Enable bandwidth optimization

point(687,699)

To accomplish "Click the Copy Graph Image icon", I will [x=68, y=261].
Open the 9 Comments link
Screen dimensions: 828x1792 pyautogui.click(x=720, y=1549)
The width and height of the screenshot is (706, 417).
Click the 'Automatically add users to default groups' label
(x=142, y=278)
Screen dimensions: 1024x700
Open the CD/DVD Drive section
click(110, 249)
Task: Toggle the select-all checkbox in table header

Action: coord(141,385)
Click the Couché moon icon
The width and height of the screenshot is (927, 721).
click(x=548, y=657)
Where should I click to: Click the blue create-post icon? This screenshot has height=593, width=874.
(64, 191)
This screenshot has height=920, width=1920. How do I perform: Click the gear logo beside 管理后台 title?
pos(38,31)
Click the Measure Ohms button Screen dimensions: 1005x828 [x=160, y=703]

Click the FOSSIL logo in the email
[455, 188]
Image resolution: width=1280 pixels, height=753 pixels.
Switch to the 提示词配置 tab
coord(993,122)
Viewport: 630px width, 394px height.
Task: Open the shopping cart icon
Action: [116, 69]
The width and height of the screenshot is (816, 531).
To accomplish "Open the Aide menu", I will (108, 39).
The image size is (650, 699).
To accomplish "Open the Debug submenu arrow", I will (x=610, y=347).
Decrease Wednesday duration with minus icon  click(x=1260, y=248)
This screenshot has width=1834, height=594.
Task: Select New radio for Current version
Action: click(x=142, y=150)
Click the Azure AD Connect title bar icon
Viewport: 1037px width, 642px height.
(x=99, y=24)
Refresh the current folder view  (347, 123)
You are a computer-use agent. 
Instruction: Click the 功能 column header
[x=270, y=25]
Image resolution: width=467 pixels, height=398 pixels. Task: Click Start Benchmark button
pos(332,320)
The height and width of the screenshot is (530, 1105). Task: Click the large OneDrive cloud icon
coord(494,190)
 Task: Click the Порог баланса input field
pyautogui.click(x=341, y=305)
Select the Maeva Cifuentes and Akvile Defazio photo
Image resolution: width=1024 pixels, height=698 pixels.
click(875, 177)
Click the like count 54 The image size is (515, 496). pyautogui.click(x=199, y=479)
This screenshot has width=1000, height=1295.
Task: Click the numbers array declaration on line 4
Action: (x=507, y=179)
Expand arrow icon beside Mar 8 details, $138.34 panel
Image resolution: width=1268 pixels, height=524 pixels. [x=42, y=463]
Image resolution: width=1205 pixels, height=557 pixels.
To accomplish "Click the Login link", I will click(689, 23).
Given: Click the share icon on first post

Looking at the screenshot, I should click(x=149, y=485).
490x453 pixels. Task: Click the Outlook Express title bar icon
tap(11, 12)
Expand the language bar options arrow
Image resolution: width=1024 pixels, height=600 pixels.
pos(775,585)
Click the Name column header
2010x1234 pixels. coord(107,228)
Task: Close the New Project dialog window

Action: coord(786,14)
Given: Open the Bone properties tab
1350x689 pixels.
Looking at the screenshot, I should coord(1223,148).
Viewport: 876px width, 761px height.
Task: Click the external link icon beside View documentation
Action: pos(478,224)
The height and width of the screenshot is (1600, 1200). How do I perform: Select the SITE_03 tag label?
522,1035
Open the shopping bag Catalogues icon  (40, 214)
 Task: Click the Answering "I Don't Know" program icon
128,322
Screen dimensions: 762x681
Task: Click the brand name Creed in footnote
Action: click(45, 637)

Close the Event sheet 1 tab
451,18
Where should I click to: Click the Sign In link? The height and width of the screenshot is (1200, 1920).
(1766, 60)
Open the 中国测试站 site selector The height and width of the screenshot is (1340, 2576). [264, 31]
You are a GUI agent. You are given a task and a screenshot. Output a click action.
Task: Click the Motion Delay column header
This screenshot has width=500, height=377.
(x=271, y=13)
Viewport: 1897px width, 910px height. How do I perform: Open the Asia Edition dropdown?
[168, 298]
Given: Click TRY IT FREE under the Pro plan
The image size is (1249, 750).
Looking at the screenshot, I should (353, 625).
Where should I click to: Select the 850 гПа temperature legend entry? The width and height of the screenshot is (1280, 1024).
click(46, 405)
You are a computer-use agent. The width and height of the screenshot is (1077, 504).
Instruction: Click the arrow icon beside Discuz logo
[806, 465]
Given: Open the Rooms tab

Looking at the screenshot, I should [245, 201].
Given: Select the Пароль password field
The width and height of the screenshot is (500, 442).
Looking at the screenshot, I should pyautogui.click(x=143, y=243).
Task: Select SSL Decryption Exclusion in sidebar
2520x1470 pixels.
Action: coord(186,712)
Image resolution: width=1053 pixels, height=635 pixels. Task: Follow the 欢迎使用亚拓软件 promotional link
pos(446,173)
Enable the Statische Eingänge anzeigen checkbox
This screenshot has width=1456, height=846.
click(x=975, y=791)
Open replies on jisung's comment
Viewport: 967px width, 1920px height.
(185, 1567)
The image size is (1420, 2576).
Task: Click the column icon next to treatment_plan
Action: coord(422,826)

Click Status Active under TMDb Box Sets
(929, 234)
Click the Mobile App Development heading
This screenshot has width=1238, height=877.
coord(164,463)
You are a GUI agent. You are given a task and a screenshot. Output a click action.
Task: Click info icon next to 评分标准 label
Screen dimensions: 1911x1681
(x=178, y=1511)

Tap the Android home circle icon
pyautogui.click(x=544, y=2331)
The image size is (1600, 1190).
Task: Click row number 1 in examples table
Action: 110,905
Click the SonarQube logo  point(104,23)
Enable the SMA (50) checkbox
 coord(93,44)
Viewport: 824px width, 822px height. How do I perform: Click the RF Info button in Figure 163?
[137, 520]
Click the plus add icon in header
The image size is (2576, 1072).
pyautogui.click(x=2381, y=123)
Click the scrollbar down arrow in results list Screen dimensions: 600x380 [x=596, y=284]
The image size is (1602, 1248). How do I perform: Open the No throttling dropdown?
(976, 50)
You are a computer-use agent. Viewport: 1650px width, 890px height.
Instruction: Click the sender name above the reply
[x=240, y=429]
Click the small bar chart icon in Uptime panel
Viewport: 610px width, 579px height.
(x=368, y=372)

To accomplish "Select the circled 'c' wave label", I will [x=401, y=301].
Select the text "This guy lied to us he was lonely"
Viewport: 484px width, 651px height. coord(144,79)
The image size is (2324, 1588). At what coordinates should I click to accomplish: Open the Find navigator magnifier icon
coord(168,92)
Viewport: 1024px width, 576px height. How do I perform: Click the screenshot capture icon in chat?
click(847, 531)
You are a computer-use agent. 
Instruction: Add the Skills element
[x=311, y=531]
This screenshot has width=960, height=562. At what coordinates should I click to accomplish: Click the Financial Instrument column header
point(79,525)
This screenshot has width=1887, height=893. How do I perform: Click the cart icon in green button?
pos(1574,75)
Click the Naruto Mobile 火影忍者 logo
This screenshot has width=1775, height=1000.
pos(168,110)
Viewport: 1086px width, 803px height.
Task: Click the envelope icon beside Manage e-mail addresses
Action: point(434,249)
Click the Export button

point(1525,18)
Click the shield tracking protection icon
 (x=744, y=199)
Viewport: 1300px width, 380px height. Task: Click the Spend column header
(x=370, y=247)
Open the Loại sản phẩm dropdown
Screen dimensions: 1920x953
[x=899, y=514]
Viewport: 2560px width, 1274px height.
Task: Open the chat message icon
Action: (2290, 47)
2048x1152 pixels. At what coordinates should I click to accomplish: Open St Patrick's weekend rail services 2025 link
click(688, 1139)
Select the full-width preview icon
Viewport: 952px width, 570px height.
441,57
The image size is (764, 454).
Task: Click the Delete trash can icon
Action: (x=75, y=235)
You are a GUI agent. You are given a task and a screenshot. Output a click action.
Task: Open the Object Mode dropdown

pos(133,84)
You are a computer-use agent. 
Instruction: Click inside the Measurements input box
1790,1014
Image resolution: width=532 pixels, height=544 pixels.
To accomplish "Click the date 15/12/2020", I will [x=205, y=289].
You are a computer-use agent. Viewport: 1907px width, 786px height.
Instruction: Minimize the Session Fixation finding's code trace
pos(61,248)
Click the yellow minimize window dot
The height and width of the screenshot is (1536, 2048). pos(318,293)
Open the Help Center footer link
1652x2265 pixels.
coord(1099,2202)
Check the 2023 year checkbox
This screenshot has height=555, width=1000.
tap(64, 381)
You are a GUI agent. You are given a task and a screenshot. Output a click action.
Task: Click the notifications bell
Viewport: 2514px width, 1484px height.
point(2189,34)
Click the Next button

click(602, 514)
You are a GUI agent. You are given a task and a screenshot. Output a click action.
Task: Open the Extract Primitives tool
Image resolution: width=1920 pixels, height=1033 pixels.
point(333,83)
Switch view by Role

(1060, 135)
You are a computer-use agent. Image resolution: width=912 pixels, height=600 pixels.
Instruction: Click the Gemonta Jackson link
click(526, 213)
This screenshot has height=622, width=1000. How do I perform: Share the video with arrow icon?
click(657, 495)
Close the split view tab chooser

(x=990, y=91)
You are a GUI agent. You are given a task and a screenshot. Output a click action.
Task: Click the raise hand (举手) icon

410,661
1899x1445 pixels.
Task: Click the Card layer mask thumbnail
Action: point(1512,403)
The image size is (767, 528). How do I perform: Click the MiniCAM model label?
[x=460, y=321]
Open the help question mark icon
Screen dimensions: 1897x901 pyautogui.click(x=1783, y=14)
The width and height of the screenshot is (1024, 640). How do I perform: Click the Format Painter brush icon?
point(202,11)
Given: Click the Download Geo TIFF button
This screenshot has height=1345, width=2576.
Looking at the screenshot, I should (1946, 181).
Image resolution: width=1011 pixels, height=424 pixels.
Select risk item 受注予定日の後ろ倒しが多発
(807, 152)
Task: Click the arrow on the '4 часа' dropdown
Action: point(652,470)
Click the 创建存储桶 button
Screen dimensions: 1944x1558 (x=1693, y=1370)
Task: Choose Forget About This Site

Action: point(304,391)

■ ■ ■ ■ ■

Express the lines above as a Markdown table with the columns Number and Line, leaving out blank lines. Begin at the first line of the records and stop after the line that contains "(x=99, y=24)".

• Task output:
| Number | Line |
|---|---|
| 1 | Enable bandwidth optimization |
| 2 | point(687,699) |
| 3 | To accomplish "Click the Copy Graph Image icon", I will [x=68, y=261]. |
| 4 | Open the 9 Comments link |
| 5 | Screen dimensions: 828x1792 pyautogui.click(x=720, y=1549) |
| 6 | The width and height of the screenshot is (706, 417). |
| 7 | Click the 'Automatically add users to default groups' label |
| 8 | (x=142, y=278) |
| 9 | Screen dimensions: 1024x700 |
| 10 | Open the CD/DVD Drive section |
| 11 | click(110, 249) |
| 12 | Task: Toggle the select-all checkbox in table header |
| 13 | Action: coord(141,385) |
| 14 | Click the Couché moon icon |
| 15 | The width and height of the screenshot is (927, 721). |
| 16 | click(x=548, y=657) |
| 17 | Where should I click to: Click the blue create-post icon? This screenshot has height=593, width=874. |
| 18 | (64, 191) |
| 19 | This screenshot has height=920, width=1920. How do I perform: Click the gear logo beside 管理后台 title? |
| 20 | pos(38,31) |
| 21 | Click the Measure Ohms button Screen dimensions: 1005x828 [x=160, y=703] |
| 22 | Click the FOSSIL logo in the email |
| 23 | [455, 188] |
| 24 | Image resolution: width=1280 pixels, height=753 pixels. |
| 25 | Switch to the 提示词配置 tab |
| 26 | coord(993,122) |
| 27 | Viewport: 630px width, 394px height. |
| 28 | Task: Open the shopping cart icon |
| 29 | Action: [116, 69] |
| 30 | The width and height of the screenshot is (816, 531). |
| 31 | To accomplish "Open the Aide menu", I will (108, 39). |
| 32 | The image size is (650, 699). |
| 33 | To accomplish "Open the Debug submenu arrow", I will (x=610, y=347). |
| 34 | Decrease Wednesday duration with minus icon  click(x=1260, y=248) |
| 35 | This screenshot has width=1834, height=594. |
| 36 | Task: Select New radio for Current version |
| 37 | Action: click(x=142, y=150) |
| 38 | Click the Azure AD Connect title bar icon |
| 39 | Viewport: 1037px width, 642px height. |
| 40 | (x=99, y=24) |